“Identity proofing by leading identity verification partners, in the form of Verifiable Credentials, will help reduce the remote onboarding time for our new employees from as much as 3 days [today] to as little as 10 minutes—all while improving the employee experience and making a great ‘first’ impression!” – Autodesk
I’m thrilled to share additional preview features aimed at making it easier for issuers and verifiers to exchange credentials in a trustworthy manner. As described in our previous blog post,we’re extending these new capabilities forany Microsoft customer.
Quickly issue a Verifiable Credential for directory-based claims
Based on customer feedback, in addition to managing Custom Credentials, we’re excited to share that you can now use the Quick Start option to configure the look and feel based on directory-based claims. Directory-based claims (e.g., Azure AD) have been used to power profile cards in M365 for a long time. You can configure and tap into these claims using Microsoft Graph to create Verified Credentials for a wide variety of use cases, such as a verified employee.
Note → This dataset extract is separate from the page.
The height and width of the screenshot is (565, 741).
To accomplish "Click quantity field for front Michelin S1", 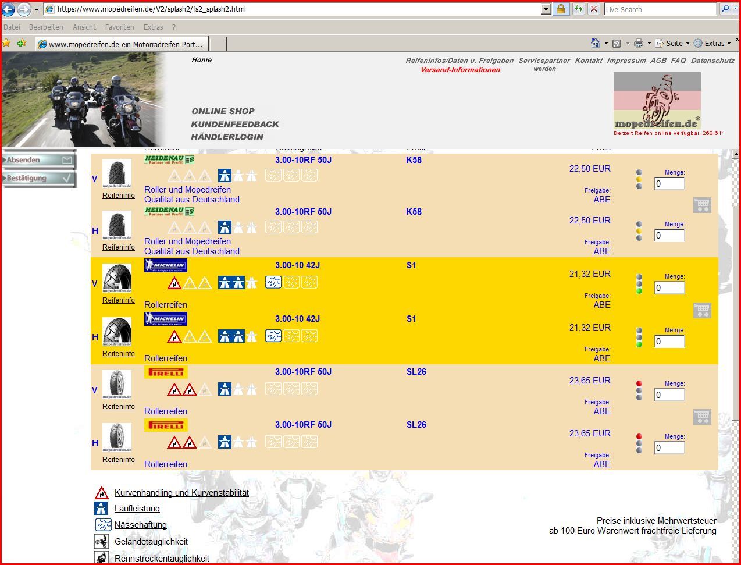I will [669, 288].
Figure 1. IT administrators can configure and publish these credentials using Azure Portal.
Enterprises can issue Verifiable Credentials to existing users of Microsoft Authenticator (or any other standards-compliant wallet). Admins can enable Authenticator users to accept these credentials with just one click!
Verifiable Credentials Network
We are thrilled to offer Verifiable Credentials Network so developers can discover their preferred issuer of credential types, e.g., Verified Student by Contoso University using portal for administrators or APIs. Anyone using the free version of Azure AD can now easily request and verify credentials without requiring any custom integration with issuers.
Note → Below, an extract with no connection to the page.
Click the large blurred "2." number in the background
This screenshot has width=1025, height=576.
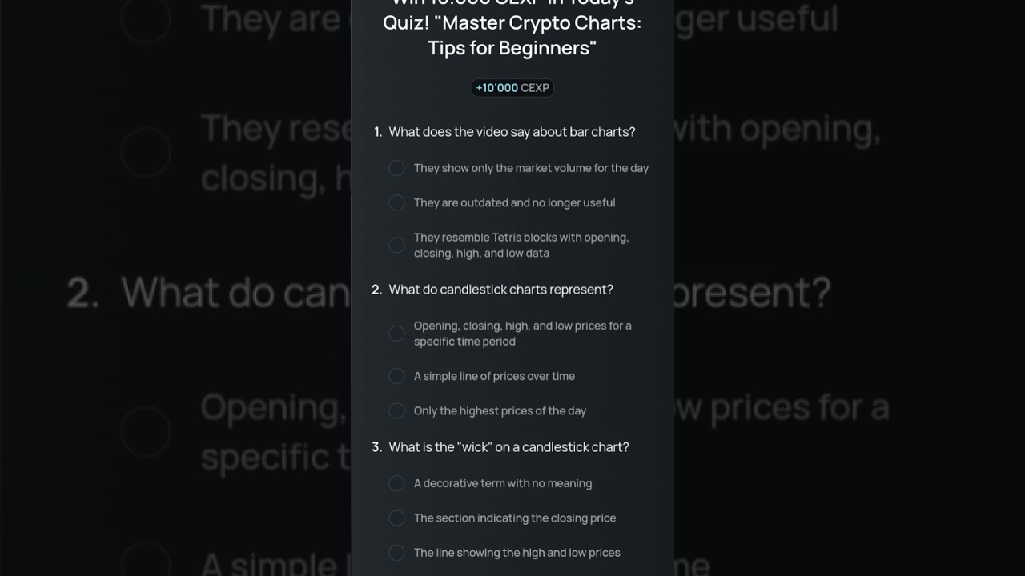click(84, 293)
Figure 2 Search for preferred issuer and the credential type to verify .
APIs for developers and administrators
Developers can use APIs for Verifiable Credential Network to discover credential types and choose their preferred issuer (e.g., student ID credentials by Contoso University). In addition, developers can use Request API to programmatically issue and verify credentials so developers can quickly integrate verifiable credentials into new and existing apps. Samples are available in .net, Java, Node.JS, and Python, illustrating how to use the Request API. In addition, using the Admin API, administrators can automate everything from onboarding your tenant to creating issuers, to managing the look and feel of credentials.
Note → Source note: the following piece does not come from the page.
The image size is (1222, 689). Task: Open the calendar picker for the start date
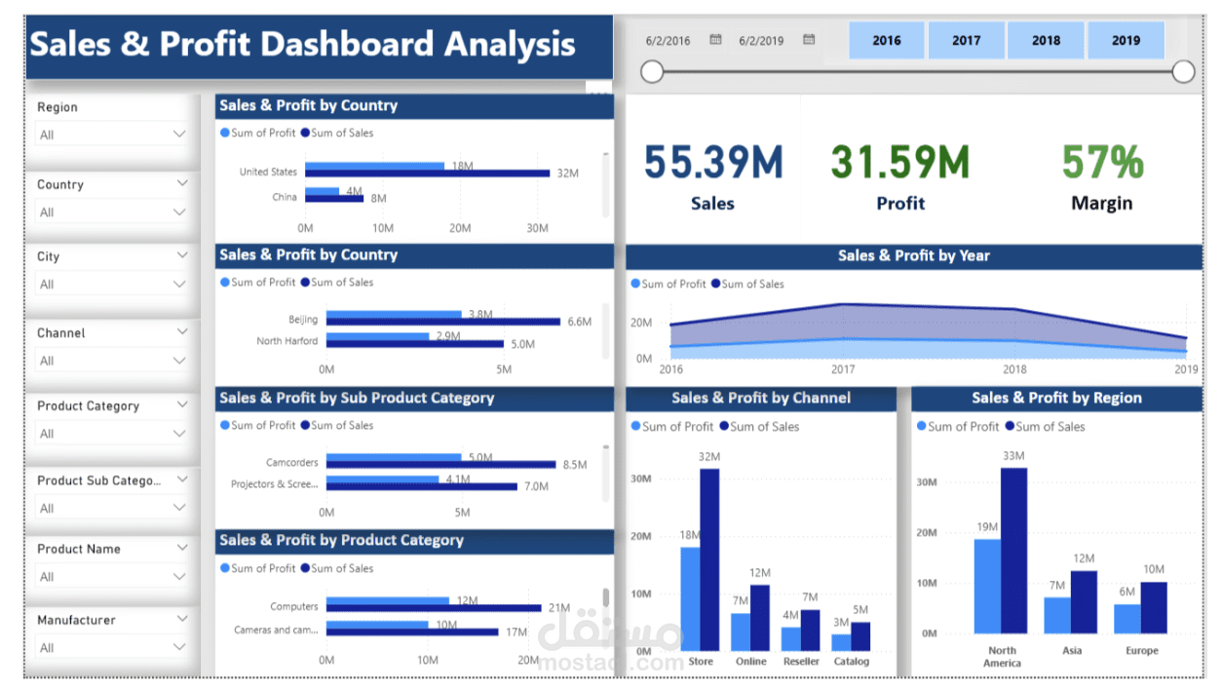[716, 40]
Recovering from loss of device using backup and restore
Figure 3. Set up credentials and securely recover them if your device is lost. This UI shows how that set up would work.
MS Authenticator users can now recover Verifiable Credentials in the event of a loss of device. Users can export their credentials and secure the exported file using a pass phrase to ensure that only you can access your encrypted credentials. If you lose your phone, you can use Microsoft Authenticator on the new device to import credentials using the file, along with the passphrase.